* _Problem requirements_: At the line containing "Task: Click the red e logo icon", begin repeating lines exactly, and stop only after the final line of the records below.

* _Input_:
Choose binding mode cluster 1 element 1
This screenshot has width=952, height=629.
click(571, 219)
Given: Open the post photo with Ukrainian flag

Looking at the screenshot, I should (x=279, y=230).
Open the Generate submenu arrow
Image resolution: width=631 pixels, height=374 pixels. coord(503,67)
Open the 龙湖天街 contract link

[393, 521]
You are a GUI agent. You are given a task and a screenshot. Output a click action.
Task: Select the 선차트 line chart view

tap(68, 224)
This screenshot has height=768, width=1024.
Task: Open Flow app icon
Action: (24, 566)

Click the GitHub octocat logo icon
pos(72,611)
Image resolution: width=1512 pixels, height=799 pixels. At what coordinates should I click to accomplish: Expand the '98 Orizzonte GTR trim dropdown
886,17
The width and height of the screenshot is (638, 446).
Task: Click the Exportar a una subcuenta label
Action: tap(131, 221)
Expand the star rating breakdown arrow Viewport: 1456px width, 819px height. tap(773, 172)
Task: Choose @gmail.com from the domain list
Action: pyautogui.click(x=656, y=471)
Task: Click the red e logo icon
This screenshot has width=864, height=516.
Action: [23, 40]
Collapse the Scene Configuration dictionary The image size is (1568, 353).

* _Solution_:
Task: Click the red e logo icon
This screenshot has width=864, height=516.
Action: [23, 40]
Collapse the Scene Configuration dictionary The image size is (1568, 353).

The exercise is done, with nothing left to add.